DE GROS BESOINS EN INGÉNIEURS ET TECHNICIENS

L'Afrique comble progressivement certains déficits en compétences. Mais, dans certains secteurs comme le marketing, le secteur financier et les filières techniques pointues, il existe encore des manques. Le recours à la diaspora peut être alors une alternative… « Aujourd'hui, l'Afrique a plus besoin d'ingénieurs que d'administrateurs. Quand certains États investissent plus de 100 milliards de dollars chaque année pour construire des routes et des aéroports, ils n’ont pas besoin de philosophes mais de techniciens ! D’une certaine façon, l'élitisme à la française, qui met en avant les métiers dits intellectuels au détriment des métiers manuels, a eu un impact négatif considérable sur les cursus scolaires des pays francophones africains. »
Dernier élément du changement qu’il faut intégrer : l'émergence d'entreprises africaines qui elles-mêmes sont devenues des championnes et concurrencent les multinationales. Par exemple, pendant longtemps, les banques françaises ont dominé le secteur bancaire en Afrique francophone. Aujourd'hui, les banques nigérianes ou marocaines font armes égales et obligent les banques occidentales à changer leur façon d'approcher les économies africaines. 
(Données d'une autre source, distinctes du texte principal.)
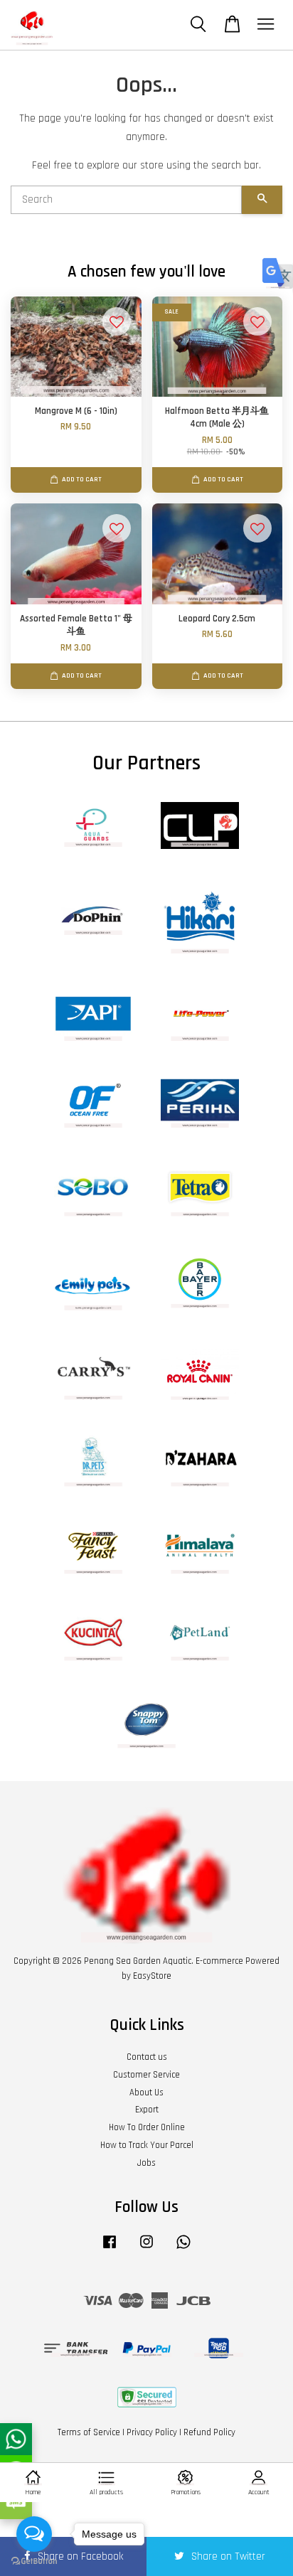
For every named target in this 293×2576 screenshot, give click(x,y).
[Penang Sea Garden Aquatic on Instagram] (146, 2249)
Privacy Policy (152, 2432)
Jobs (146, 2163)
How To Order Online (147, 2127)
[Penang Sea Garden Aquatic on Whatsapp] (183, 2249)
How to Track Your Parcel (146, 2145)
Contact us (147, 2057)
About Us (146, 2092)
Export (147, 2109)
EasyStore (152, 1976)
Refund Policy (209, 2432)
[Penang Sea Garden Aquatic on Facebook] (109, 2249)
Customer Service (146, 2074)
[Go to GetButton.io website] (34, 2561)
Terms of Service (89, 2432)
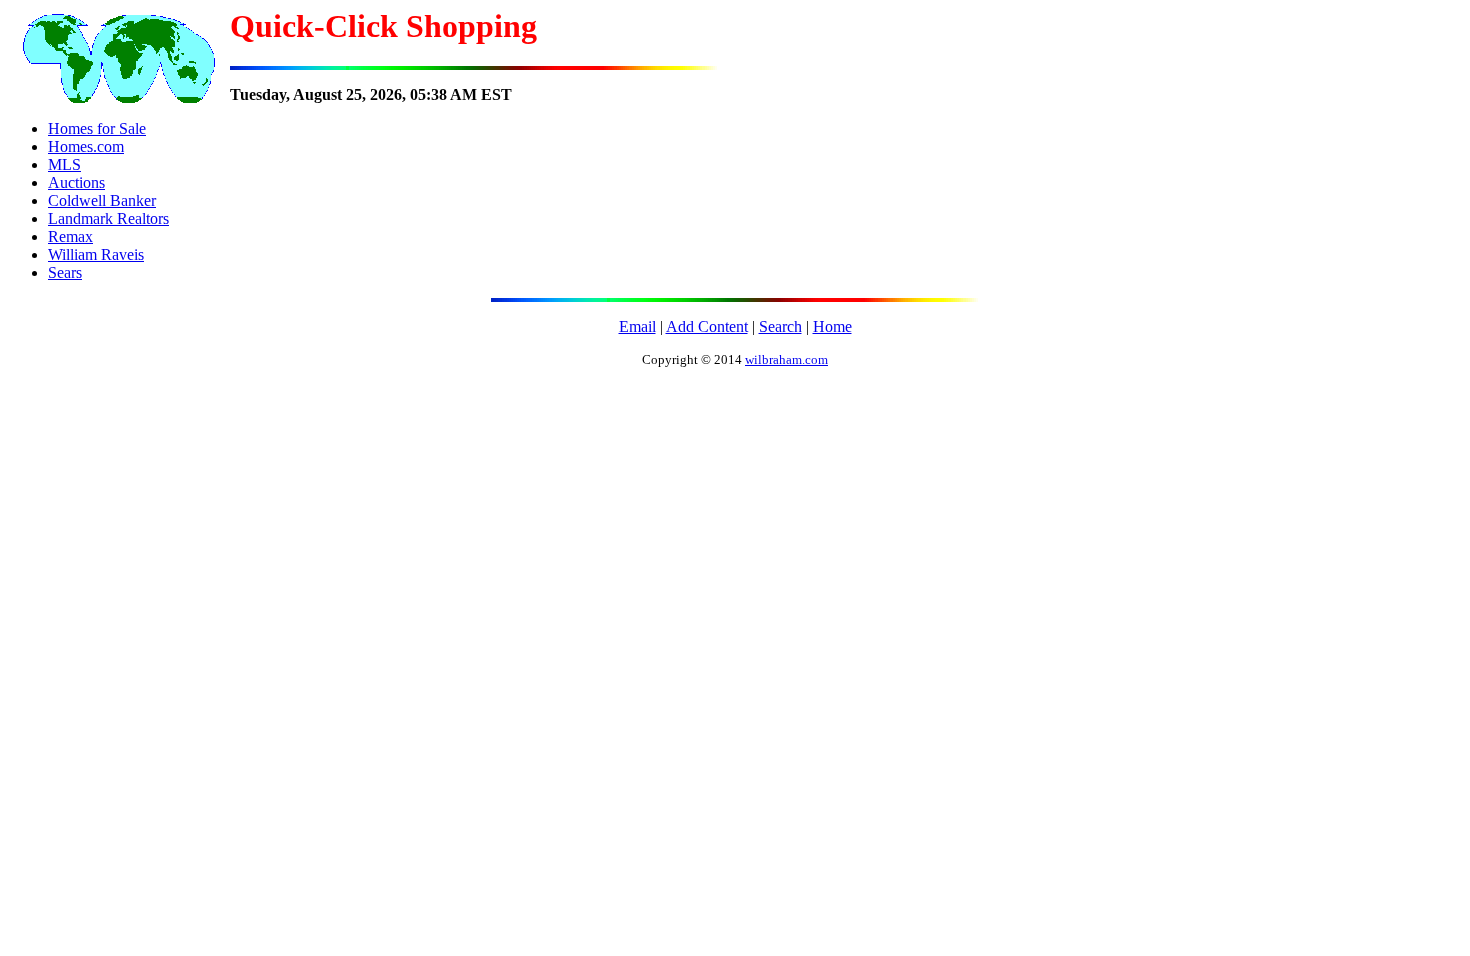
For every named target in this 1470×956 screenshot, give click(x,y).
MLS (64, 164)
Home (832, 326)
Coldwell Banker (102, 200)
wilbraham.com (786, 359)
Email (637, 326)
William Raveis (96, 254)
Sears (65, 272)
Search (780, 326)
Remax (70, 236)
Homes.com (86, 146)
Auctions (76, 182)
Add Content (707, 326)
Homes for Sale (97, 128)
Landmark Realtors (108, 218)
LES PME COMME MOTEUR DE LA CROISSANCE

La dimension culturelle dans l'approche des marchés devient alors stratégique. C'est le fameux « Glocal », c'est-à-dire « penser global mais agir local ». Et là, les PME ont un rôle considérable à jouer. Elles constituent 90% du tissu économique et industriel de certains pays. « Tout le monde est conscient de l’importance de mieux les accompagner, souligne Didier Acouetey, mais on a le sentiment que concrètement, rien n'est fait… » Aussi, AfricSearch, le fonds de garantie African Guarantee Fund et la banque panafricaine Ecobank ont créé l'Africa SME Champions Forum, une plateforme de rencontres entre des porteurs de projets et des financiers. Il s'agit de soutenir le véritable moteur de la croissance économique du continent africain. Et pour ne pas s’en tenir à l'Afrique francophone, le forum tourne. La première édition s'est tenue à Dakar, la deuxième à Nairobi, la troisième à Abidjan, et la quatrième aura lieu sans doute à Kigali. « Car les problèmes que rencontrent les patrons africains sont bien souvent les mêmes. »

DE SOLIDES RÉFÉRENCES
Titulaire d’un MBA de l’École supérieure de commerce (ESC) de Paris, de deux troisièmes cycles en commerce international et en marketing industriel, Didier Acouetey a suivi des cycles de perfectionnement à la prestigieuse Harvard Business School. Son cabinet AfricSearch a recruté plusieurs centaines de cadres et dirigeants pour les entreprises opérant en Afrique, dont Mathieu Mandeng, l'actuel CEO de la Standard Chartered Bank Mauritius…
Didier Acouetey préside la commission Éducation-Formation du CIAN (Conseil des investisseurs français en Afrique noire). Il est également chroniqueur à RFI (Radio France Internationale) où il intervient en direct sur les problématiques de formation et d'emploi en Afrique.